12 death-row convicts hanged; officials eye more

MULTAN/RAWALPINDI/KARACHI - The authorities on Tuesday hanged 12 convicted murderers in prisons across the country, the highest number of executions in a single day since the government lifted a six-year moratorium on capital punishment.
Ten of the convicts were hanged in Punjab and two in Karachi. The partial lifting of the moratorium, which began in 2008, initially only applied to terrorism cases but was last week extended to all capital offences.
The latest hangings bring to 39 the number sent to the gallows since the government resumed executions in December after Taliban militants gunned down more than 150 people, most of them children, at a school in Peshawar.
In Punjab, three murder convicts were executed form Jhang, two each from Rawalpindi and Mianwali, and one each from Multan, Faisalabad and Gujranwala.

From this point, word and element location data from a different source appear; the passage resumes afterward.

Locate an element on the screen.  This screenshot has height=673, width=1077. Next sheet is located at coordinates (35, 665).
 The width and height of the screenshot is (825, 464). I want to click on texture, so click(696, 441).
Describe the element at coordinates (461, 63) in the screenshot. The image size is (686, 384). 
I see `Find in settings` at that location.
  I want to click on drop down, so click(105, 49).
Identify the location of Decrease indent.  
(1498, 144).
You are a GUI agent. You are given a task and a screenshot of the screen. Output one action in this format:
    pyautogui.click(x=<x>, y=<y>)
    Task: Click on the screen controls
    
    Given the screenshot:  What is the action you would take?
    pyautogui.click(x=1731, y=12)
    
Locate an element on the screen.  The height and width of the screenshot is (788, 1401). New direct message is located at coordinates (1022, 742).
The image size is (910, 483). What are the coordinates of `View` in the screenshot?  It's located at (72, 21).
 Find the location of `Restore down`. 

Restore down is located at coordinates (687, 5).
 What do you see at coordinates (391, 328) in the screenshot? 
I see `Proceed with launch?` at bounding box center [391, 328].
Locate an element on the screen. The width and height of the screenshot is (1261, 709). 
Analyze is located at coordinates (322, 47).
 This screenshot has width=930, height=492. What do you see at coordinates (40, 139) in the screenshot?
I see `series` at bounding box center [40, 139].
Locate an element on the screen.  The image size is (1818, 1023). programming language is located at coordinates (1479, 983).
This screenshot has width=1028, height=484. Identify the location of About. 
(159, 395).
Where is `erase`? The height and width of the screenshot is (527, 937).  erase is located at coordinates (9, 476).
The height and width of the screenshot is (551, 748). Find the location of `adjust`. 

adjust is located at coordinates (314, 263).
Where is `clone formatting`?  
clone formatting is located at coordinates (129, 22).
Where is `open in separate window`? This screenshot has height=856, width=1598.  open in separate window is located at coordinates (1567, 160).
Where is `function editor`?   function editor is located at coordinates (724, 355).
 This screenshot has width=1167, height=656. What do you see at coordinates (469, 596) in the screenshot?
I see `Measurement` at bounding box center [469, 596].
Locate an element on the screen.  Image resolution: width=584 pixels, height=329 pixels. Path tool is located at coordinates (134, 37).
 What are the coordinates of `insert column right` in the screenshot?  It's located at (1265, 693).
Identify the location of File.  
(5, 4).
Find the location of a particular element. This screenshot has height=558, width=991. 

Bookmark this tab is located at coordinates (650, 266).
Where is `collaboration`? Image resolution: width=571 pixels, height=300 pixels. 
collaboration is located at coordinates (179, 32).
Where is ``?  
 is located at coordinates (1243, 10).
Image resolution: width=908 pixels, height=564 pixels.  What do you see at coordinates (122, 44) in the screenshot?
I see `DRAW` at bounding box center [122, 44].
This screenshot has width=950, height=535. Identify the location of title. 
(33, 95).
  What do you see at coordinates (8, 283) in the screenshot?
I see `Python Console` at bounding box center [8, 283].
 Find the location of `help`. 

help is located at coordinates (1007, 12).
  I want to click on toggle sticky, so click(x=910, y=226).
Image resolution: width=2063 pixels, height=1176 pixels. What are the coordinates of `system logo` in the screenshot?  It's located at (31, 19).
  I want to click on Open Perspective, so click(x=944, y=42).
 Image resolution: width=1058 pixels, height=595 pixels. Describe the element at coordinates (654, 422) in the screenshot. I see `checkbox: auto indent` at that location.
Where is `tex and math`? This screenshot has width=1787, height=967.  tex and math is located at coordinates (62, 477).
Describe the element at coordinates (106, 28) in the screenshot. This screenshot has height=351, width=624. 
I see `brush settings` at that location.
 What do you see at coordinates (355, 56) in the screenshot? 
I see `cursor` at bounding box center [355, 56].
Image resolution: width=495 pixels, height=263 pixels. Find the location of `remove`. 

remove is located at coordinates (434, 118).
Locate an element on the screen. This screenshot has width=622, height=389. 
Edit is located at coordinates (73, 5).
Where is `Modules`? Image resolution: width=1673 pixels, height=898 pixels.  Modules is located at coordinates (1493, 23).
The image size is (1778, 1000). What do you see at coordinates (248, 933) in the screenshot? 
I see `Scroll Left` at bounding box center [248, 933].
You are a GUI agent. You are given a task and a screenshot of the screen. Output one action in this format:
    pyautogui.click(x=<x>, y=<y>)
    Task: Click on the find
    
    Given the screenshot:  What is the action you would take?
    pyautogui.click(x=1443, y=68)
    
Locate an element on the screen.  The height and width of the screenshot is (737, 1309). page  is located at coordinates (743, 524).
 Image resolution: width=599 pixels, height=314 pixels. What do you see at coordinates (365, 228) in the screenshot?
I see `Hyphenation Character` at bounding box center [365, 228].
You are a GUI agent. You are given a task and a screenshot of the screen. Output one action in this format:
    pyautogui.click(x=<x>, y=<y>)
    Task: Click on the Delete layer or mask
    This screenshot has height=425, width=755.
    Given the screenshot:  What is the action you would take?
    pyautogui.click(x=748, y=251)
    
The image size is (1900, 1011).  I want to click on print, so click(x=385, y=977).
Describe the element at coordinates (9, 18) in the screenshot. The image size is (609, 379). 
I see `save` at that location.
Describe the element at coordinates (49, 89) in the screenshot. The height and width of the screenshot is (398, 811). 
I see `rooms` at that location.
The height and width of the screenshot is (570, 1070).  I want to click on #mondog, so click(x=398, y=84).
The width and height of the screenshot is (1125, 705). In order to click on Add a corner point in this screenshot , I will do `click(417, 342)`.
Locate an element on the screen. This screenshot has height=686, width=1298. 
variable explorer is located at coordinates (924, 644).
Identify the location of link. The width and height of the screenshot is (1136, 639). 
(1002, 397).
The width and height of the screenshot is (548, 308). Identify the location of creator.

Two other executions planned for Tuesday were stayed by courts.
Punjab Home Minister Shuja Khanzada confirmed the executions in his province and told AFP that more were scheduled in coming days. “Today 10 convicts were hanged in different jails of the province,” Khanzada said, adding that further executions would be carried out for those “whose mercy petitions have been rejected”.
A rapist was hanged in Central Jail Multan on Tuesday morning while the execution of another death convict was cancelled just a couple of hours earlier of his hanging because of a reconciliation agreement submitted by his lawyer in the court. Zafar Iqbal, a resident of Gelywala area, was hanged for kidnapping, raping and murdering a six year old girl. He was arrested by Gelywal police and the court handed him death sentence. Convict Waqar Nazeer, a resident of Mumtazabad, whose execution was cancelled, had murdered one Malik Rafiq during a dacoity at the house of the deceased on April 24, 1996.
The two murder convicts, Malik Nadim Zaman and Muhammad Javed, were hanged at Adyala Jail of Rawalpindi. Nadim was arrest by Airport Police and convicted for murdering his father, two sisters and a nephew in 1997. Kalar Syedan Police nabbed Javed on account of murdering his cousin on a marriage issue.
Muhammad Afzal and Muhammad Faisal were executed in Central Prison, Karachi early Tuesday morning as they were convicted for murdering one Abdul Jabbar during robbery bid in city’s Korangi area in 1998. An anti-terrorism court (ATC) had awarded the death sentence to the robbers in 1999, along with their third accomplice who died in jail in 2006.
Afzal and Faisal were to be hanged on March 5 this year but their hanging was halted as their heirs moved the Sindh High Court (SHC) against their execution with a compromise application. The SHC referred their case to the trial court that dismissed their compromise application, terming it as non-maintainable. The petitioners then appealed before the Supreme Court as the ATC had issued their black warrants for March 17. The SC upheld the decision of trial court observing that in a case under Anti Terrorism Act, compromise cannot be reached with victim’s family.
Human rights group Amnesty International estimates that Pakistan has more than 8,000 prisoners on death row, most of whom have exhausted the appeals process. Only one person was executed during the period of the moratorium – a soldier convicted by a court martial and sent to the gallows in 2012. Supporters of the death penalty in Pakistan argue that it is the only effective way to deal with the scourge of militancy.
They say the courts are notoriously slow, rely heavily on witness testimony rather than crime scene evidence, and provide little protection for judges or witnesses who are often intimidated or bribed into dropping cases. But rights campaigners have been highly critical, citing problematic convictions in Pakistan’s criminal justice system, which they say is replete with police torture and unfair trials.
“This shameful retreat to the gallows is no way to resolve Pakistan’s pressing security and law and order problems,” Rupert Abbott, Amnesty International’s deputy Asia-Pacific director, said last week. European Union diplomats have also raised the issue of capital punishment in meetings with Pakistani officials focused on trade and human rights. The EU granted Pakistan the much coveted “GSP+” status in 2014, giving it access to highly favourable trade tariffs, conditional on Pakistan enacting certain commitments on human rights.
Among those due to be hanged is Shafqat Hussain, who was condemned to death as a teenager for killing a seven-year-old boy in 2004. Authorities said he would be executed on Thursday after a court dismissed his appeal. Hussain’s case has triggered outrage from rights campaigners, who complain he did not get a fair trial and say he was only 15 at the time of the killing.
He had been due to face the noose on January 14, but the government halted the execution amid protests about his age and ordered a new investigation to determine how old he was. Jail officials said last week the interior ministry had rejected the plea and a fresh death warrant had been issued, but on Tuesday his family and lawyers were still trying to persuade the authorities to stop the execution.
Maya Foa, director of the death penalty team of Reprieve, a British legal charity that is working with Hussain’s lawyers, said time to save him was “running out”. Interior Minister Chaudhry Nisar Ali Khan “has the opportunity to save the life of someone tortured into ‘confessing’ to a crime when he was just a child, and to conduct the full inquiry into his case that he promised,” she said.